Stored data
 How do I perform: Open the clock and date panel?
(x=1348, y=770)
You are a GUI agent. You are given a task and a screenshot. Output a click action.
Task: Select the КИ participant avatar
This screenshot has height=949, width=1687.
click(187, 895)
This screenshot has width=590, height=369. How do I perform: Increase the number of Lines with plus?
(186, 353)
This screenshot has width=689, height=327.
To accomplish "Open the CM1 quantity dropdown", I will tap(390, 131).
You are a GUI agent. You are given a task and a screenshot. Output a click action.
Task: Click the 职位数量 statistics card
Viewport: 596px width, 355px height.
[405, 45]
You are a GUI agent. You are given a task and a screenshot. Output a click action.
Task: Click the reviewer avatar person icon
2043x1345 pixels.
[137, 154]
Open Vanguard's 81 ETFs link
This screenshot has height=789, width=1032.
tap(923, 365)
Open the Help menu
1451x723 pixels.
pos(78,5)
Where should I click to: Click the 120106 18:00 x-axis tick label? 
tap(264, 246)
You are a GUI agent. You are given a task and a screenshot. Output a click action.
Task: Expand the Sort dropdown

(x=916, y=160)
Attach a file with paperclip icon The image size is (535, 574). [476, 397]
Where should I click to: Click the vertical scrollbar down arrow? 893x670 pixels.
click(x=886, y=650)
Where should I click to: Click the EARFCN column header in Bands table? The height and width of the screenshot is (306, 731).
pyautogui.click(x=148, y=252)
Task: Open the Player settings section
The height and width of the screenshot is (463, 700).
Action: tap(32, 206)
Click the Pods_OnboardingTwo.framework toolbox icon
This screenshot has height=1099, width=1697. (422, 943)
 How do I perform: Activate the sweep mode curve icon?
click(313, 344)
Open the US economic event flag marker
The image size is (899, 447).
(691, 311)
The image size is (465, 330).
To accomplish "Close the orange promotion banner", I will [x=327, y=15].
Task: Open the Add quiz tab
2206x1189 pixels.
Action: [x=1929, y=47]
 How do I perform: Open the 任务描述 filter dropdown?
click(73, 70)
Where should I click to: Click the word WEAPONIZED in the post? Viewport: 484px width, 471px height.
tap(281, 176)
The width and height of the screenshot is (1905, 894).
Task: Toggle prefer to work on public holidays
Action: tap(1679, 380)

> [WRITTEN INSTRUCTION]
Transcribe every one of the records above line for line, without altering a single character.

> [THE REPLY]
 How do I perform: Open the clock and date panel?
(x=1348, y=770)
You are a GUI agent. You are given a task and a screenshot. Output a click action.
Task: Select the КИ participant avatar
This screenshot has height=949, width=1687.
click(187, 895)
This screenshot has width=590, height=369. How do I perform: Increase the number of Lines with plus?
(186, 353)
This screenshot has width=689, height=327.
To accomplish "Open the CM1 quantity dropdown", I will tap(390, 131).
You are a GUI agent. You are given a task and a screenshot. Output a click action.
Task: Click the 职位数量 statistics card
Viewport: 596px width, 355px height.
[405, 45]
You are a GUI agent. You are given a task and a screenshot. Output a click action.
Task: Click the reviewer avatar person icon
2043x1345 pixels.
[137, 154]
Open Vanguard's 81 ETFs link
This screenshot has height=789, width=1032.
tap(923, 365)
Open the Help menu
1451x723 pixels.
pos(78,5)
Where should I click to: Click the 120106 18:00 x-axis tick label? 
tap(264, 246)
You are a GUI agent. You are given a task and a screenshot. Output a click action.
Task: Expand the Sort dropdown

(x=916, y=160)
Attach a file with paperclip icon The image size is (535, 574). [476, 397]
Where should I click to: Click the vertical scrollbar down arrow? 893x670 pixels.
click(x=886, y=650)
Where should I click to: Click the EARFCN column header in Bands table? The height and width of the screenshot is (306, 731).
pyautogui.click(x=148, y=252)
Task: Open the Player settings section
The height and width of the screenshot is (463, 700).
Action: tap(32, 206)
Click the Pods_OnboardingTwo.framework toolbox icon
This screenshot has height=1099, width=1697. (422, 943)
 How do I perform: Activate the sweep mode curve icon?
click(313, 344)
Open the US economic event flag marker
The image size is (899, 447).
(691, 311)
The image size is (465, 330).
To accomplish "Close the orange promotion banner", I will [x=327, y=15].
Task: Open the Add quiz tab
2206x1189 pixels.
Action: [x=1929, y=47]
 How do I perform: Open the 任务描述 filter dropdown?
click(73, 70)
Where should I click to: Click the word WEAPONIZED in the post? Viewport: 484px width, 471px height.
tap(281, 176)
The width and height of the screenshot is (1905, 894).
Task: Toggle prefer to work on public holidays
Action: tap(1679, 380)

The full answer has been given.